*Material provided:*
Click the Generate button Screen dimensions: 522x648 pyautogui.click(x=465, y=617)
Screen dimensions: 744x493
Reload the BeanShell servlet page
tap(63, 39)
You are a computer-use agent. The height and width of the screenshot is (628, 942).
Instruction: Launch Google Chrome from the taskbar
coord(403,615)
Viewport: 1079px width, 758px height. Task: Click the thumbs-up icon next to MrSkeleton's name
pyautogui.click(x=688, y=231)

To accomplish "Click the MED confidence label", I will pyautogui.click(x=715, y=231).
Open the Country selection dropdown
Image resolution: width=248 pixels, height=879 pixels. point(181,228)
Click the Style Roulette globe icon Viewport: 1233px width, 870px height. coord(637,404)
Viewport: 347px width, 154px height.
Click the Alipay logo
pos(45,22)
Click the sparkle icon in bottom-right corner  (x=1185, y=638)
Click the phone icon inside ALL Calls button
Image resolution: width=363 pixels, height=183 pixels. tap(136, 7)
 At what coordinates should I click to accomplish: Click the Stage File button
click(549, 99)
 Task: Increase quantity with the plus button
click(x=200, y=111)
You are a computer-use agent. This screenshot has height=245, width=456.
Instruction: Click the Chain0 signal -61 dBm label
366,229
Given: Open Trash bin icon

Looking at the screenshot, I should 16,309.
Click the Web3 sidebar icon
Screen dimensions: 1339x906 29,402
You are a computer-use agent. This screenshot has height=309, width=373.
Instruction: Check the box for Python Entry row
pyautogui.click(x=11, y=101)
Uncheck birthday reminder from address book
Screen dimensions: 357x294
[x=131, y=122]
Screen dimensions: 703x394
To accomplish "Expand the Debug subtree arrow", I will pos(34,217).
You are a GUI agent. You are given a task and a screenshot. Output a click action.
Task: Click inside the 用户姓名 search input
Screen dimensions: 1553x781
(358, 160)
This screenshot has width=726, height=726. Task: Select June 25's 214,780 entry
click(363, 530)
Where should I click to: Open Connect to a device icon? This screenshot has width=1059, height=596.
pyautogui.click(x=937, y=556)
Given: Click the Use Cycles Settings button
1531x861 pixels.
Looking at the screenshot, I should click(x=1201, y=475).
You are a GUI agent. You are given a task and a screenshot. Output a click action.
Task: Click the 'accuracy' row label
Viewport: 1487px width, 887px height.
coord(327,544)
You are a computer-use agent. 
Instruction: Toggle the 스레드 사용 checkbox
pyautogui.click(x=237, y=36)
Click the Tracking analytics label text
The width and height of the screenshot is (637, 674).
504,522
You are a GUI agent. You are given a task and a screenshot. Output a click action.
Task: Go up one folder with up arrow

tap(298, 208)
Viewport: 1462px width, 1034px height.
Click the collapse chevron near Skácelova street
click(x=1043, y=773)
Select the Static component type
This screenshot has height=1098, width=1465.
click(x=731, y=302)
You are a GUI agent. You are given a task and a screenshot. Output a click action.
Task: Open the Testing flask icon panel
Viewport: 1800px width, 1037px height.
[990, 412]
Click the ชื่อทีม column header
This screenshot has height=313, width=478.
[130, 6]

*Written task:* Please give all the records above as a Markdown table with the columns Row and Line, with one numbered row per line and blank lines left out.

*Answer to the task:*
| Row | Line |
|---|---|
| 1 | Click the Generate button Screen dimensions: 522x648 pyautogui.click(x=465, y=617) |
| 2 | Screen dimensions: 744x493 |
| 3 | Reload the BeanShell servlet page |
| 4 | tap(63, 39) |
| 5 | You are a computer-use agent. The height and width of the screenshot is (628, 942). |
| 6 | Instruction: Launch Google Chrome from the taskbar |
| 7 | coord(403,615) |
| 8 | Viewport: 1079px width, 758px height. Task: Click the thumbs-up icon next to MrSkeleton's name |
| 9 | pyautogui.click(x=688, y=231) |
| 10 | To accomplish "Click the MED confidence label", I will pyautogui.click(x=715, y=231). |
| 11 | Open the Country selection dropdown |
| 12 | Image resolution: width=248 pixels, height=879 pixels. point(181,228) |
| 13 | Click the Style Roulette globe icon Viewport: 1233px width, 870px height. coord(637,404) |
| 14 | Viewport: 347px width, 154px height. |
| 15 | Click the Alipay logo |
| 16 | pos(45,22) |
| 17 | Click the sparkle icon in bottom-right corner  (x=1185, y=638) |
| 18 | Click the phone icon inside ALL Calls button |
| 19 | Image resolution: width=363 pixels, height=183 pixels. tap(136, 7) |
| 20 |  At what coordinates should I click to accomplish: Click the Stage File button |
| 21 | click(549, 99) |
| 22 |  Task: Increase quantity with the plus button |
| 23 | click(x=200, y=111) |
| 24 | You are a computer-use agent. This screenshot has height=245, width=456. |
| 25 | Instruction: Click the Chain0 signal -61 dBm label |
| 26 | 366,229 |
| 27 | Given: Open Trash bin icon |
| 28 | Looking at the screenshot, I should 16,309. |
| 29 | Click the Web3 sidebar icon |
| 30 | Screen dimensions: 1339x906 29,402 |
| 31 | You are a computer-use agent. This screenshot has height=309, width=373. |
| 32 | Instruction: Check the box for Python Entry row |
| 33 | pyautogui.click(x=11, y=101) |
| 34 | Uncheck birthday reminder from address book |
| 35 | Screen dimensions: 357x294 |
| 36 | [x=131, y=122] |
| 37 | Screen dimensions: 703x394 |
| 38 | To accomplish "Expand the Debug subtree arrow", I will pos(34,217). |
| 39 | You are a GUI agent. You are given a task and a screenshot. Output a click action. |
| 40 | Task: Click inside the 用户姓名 search input |
| 41 | Screen dimensions: 1553x781 |
| 42 | (358, 160) |
| 43 | This screenshot has width=726, height=726. Task: Select June 25's 214,780 entry |
| 44 | click(363, 530) |
| 45 | Where should I click to: Open Connect to a device icon? This screenshot has width=1059, height=596. |
| 46 | pyautogui.click(x=937, y=556) |
| 47 | Given: Click the Use Cycles Settings button |
| 48 | 1531x861 pixels. |
| 49 | Looking at the screenshot, I should click(x=1201, y=475). |
| 50 | You are a GUI agent. You are given a task and a screenshot. Output a click action. |
| 51 | Task: Click the 'accuracy' row label |
| 52 | Viewport: 1487px width, 887px height. |
| 53 | coord(327,544) |
| 54 | You are a computer-use agent.  |
| 55 | Instruction: Toggle the 스레드 사용 checkbox |
| 56 | pyautogui.click(x=237, y=36) |
| 57 | Click the Tracking analytics label text |
| 58 | The width and height of the screenshot is (637, 674). |
| 59 | 504,522 |
| 60 | You are a GUI agent. You are given a task and a screenshot. Output a click action. |
| 61 | Task: Go up one folder with up arrow |
| 62 | tap(298, 208) |
| 63 | Viewport: 1462px width, 1034px height. |
| 64 | Click the collapse chevron near Skácelova street |
| 65 | click(x=1043, y=773) |
| 66 | Select the Static component type |
| 67 | This screenshot has height=1098, width=1465. |
| 68 | click(x=731, y=302) |
| 69 | You are a GUI agent. You are given a task and a screenshot. Output a click action. |
| 70 | Task: Open the Testing flask icon panel |
| 71 | Viewport: 1800px width, 1037px height. |
| 72 | [990, 412] |
| 73 | Click the ชื่อทีม column header |
| 74 | This screenshot has height=313, width=478. |
| 75 | [130, 6] |